Suppose I see a hypothetical click-bait article that says: “One thing you can do that science says doubles your chance of living past a hundred.” I foolishly click on it, and from the first paragraph find out that supposedly that thing is a serious photography hobby. Now, the idea isn’t crazy: having a serious hobby that can be pursued over a lifetime and that involves artistic and intellectual skills could well increase your lifespan. But I am reasonably sceptical.
Suppose for simplicity that after reading the first paragraph, I assign a credence of 1/2 to the null hypothesis N that there is no correlation between photography and living to a hundred and a credence of 1/2 to the hypothesis H that serious photography doubles the chance of living past 100.
Suppose I now tell my mother about the article, and she says: “Your great-grandma Alice was an avid photographer and she lived past 100!”
This is paradigmatically anecdotal evidence. But let’s do a quick and dirty Bayesian analysis. I just learned the fact E1 at least one of my eight great-grandparents was both a serious photographer and lived past 100. Let’s say for simplicity that each of my great-grandparents was born more than 100 years ago and had a 1% chance of living past 100 (some actual data is here), and that 15% of people are serious photographers. Then the conditional probability of my evidence E1 on the null hypothesis N is 1 − (1 − 0.01 ⋅ 0.15)8 or 1%, but on the doubling-chance hypothesis H it is 1 − (1 − 2 ⋅ 0.01 ⋅ 0.15)8 or 2.4%. Plugging these into Bayes’ theorem, I get a 67% posterior probability of H, and now I have a significant degree of credence in a photography-centenarianism link.

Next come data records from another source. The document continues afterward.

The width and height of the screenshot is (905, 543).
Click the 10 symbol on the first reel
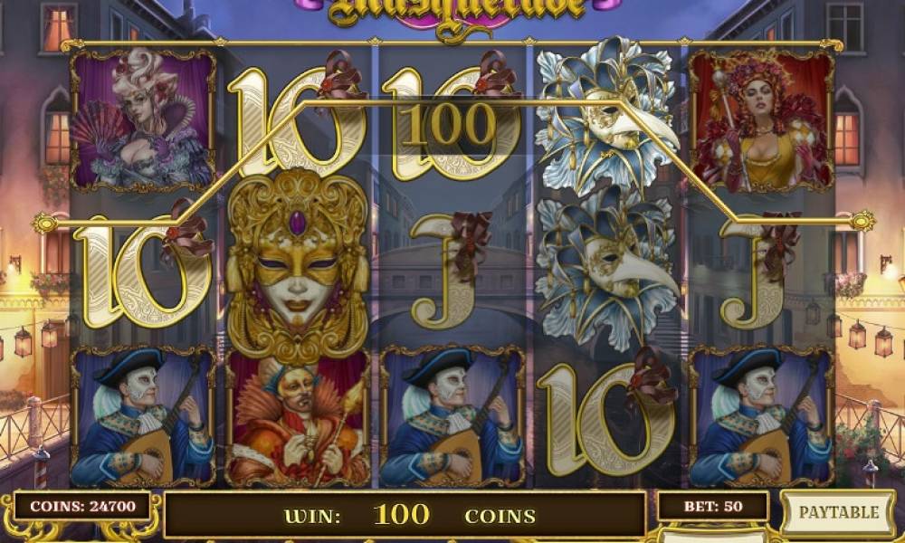[x=144, y=269]
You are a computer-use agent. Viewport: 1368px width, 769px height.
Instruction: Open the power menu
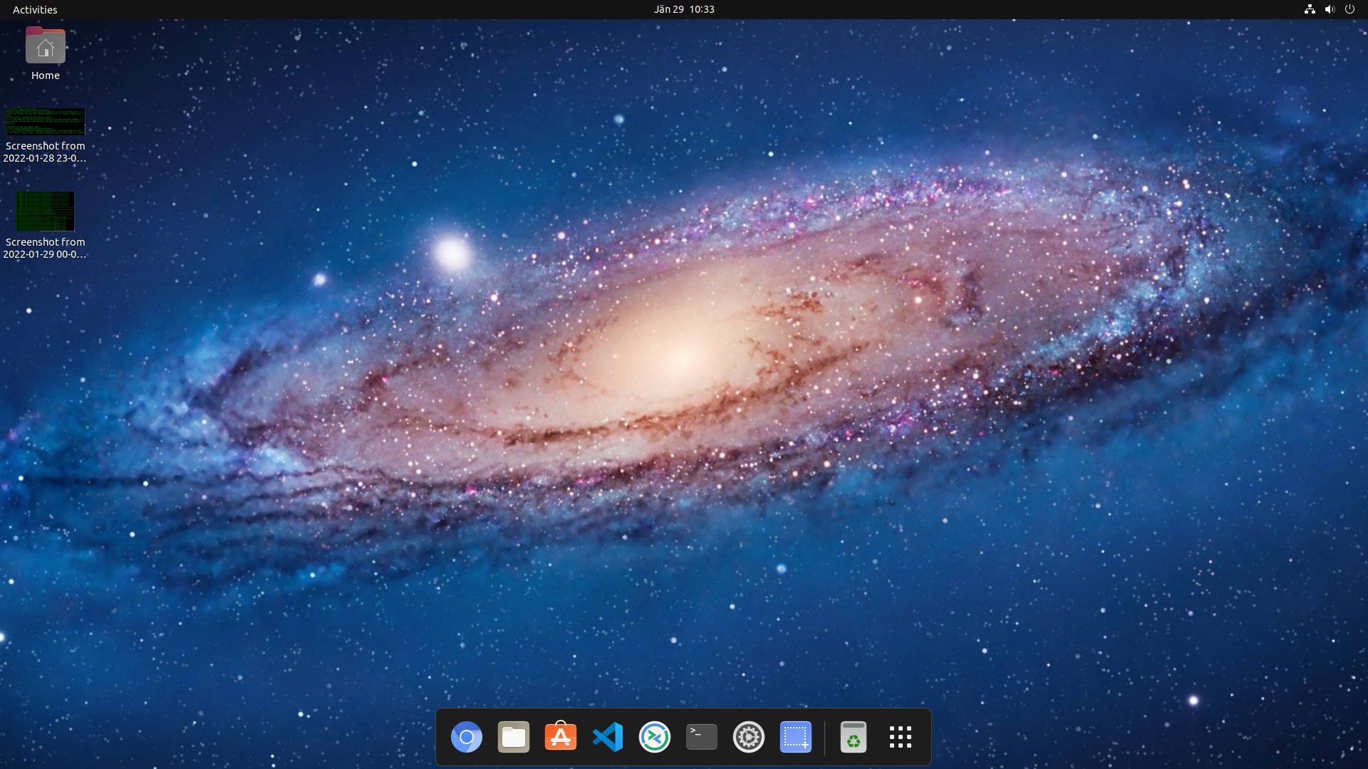coord(1350,9)
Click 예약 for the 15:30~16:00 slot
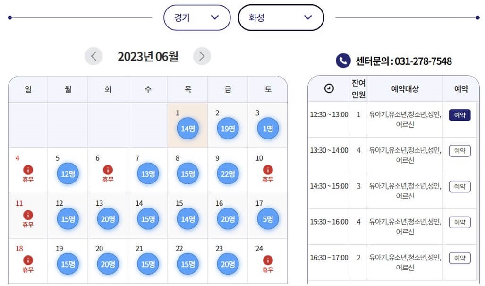The image size is (485, 286). click(x=459, y=222)
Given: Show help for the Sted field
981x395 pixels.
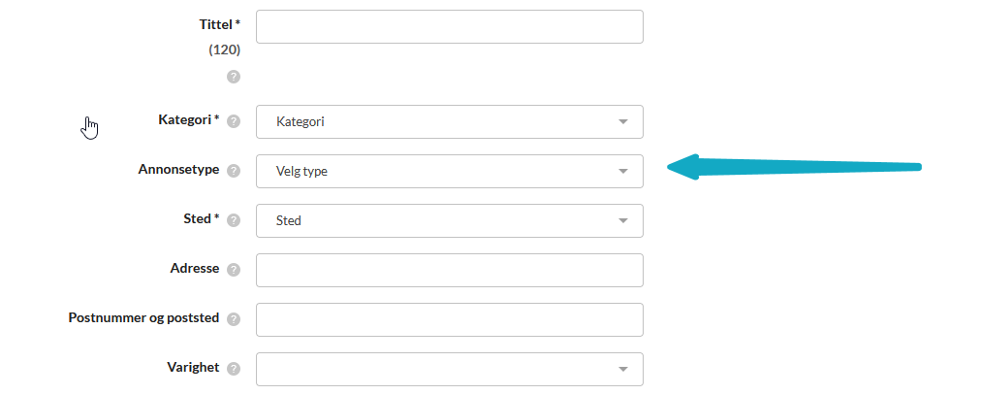Looking at the screenshot, I should pos(234,220).
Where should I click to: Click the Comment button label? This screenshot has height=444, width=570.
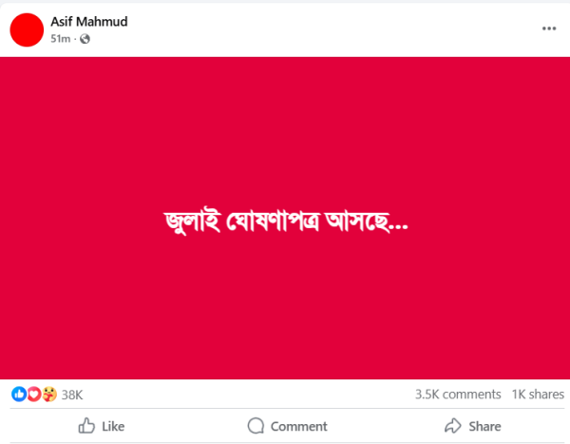pyautogui.click(x=299, y=427)
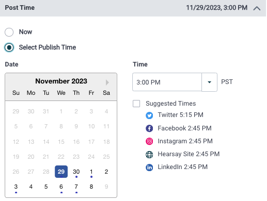This screenshot has width=267, height=201.
Task: Collapse the Post Time section chevron
Action: click(x=257, y=8)
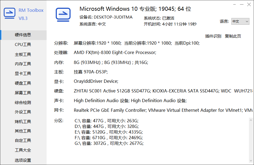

But suppose that instead of talking to my mother, I read further on in the article, and find after reading whatever scientific study spawned the article, the author found and interviewed a centenarian Bob who has been an avid photographer for half his life. What does that piece of anecdotal data do to my credence in the link between photography and a long life? Nothing! To a first approximation, the relevant fact I learned from the interview is the fact E2 that there exists at least one person in the world who was an avid photographer and lived past 100. And the conditional probability of E2 is very close to 1 on both H and N, so by Bayes’ theorem it doesn’t change my credences in H and N. (To a second approximation, I learned that the there was one person accessible to the author who was an avid photographer and lived past 100. And that is presumably slightly more likely on H and N. So I should get a slight boost in H, but only a slight one, since in the modern world we have access to lots of people.)
Now consider an intermediate case. Instead of talking to relatives, I share the article with a hundred people, and one of them writes back: “Wow! My tennis partner’s great-uncle Carl was an avid photographer and lived past 100.” Let’s over simplify by supposing that each of my hundred correspondents read the article and on average contributes ten people born more than 100 years ago to the sample. So from the first response, I have learned the fact E3 that in this sample of 500, there is at least one person who is a centenarian and a serious photographer. The probability of this on H is 95% and on N it is 78%. Plugging these into Bayes’ theorem, my credence in the photography-centenarianism link is 55%, which is a rather modest boost over my initial 50%. (The crucial point was that in the initial grandparents sample, the probability on H was double than on N, but now as both probabilities approach 100%, the ratio gets less impressive.)
There are some lessons here: If we are careful with our reasoning, anecdotal data can actually be quite relevant. Moreover, while it’s presumably been ingrained in us since high school science classes that larger sample sizes are better, for certain kinds of anecdotal data, smaller sample sizes are better. This is because the relevant information given by certain kinds of anecdotal data is positive: it is information that some sample contains at least one instance of some sort that is rare on both the null hypothesis and the alternate hypothesis (say, a photographer centenarian). In those cases, once the sample size gets large enough, the probability of the evidence on either hypothesis gets close to 1, and the evidential force disappears.
What this means is that for certain kinds of anecdotal data it makes perfect sense to be more impressed by an anecdote about oneself (a sample of one) than by an anecdote about a relative, and by an anecdote about a relative than by an anecdote about a friend’s friend, and to be essentially unmoved by an anecdote about a stranger on the Internet. And that is, I suspect, how most people actually proceed, notwithstanding blanket condemnations of anecdotal reasoning.
How can we do even better? Well, we should try to enrich our positive anecdotal data with other kinds of anecdotal data: Did I have centenarian relatives who weren’t photographers or photographer relatives who weren’t centenarians? All that would ideally be taken into account. But, nonetheless, if all I have is one positive anecdote, Bayesianism requires me not to dismiss it.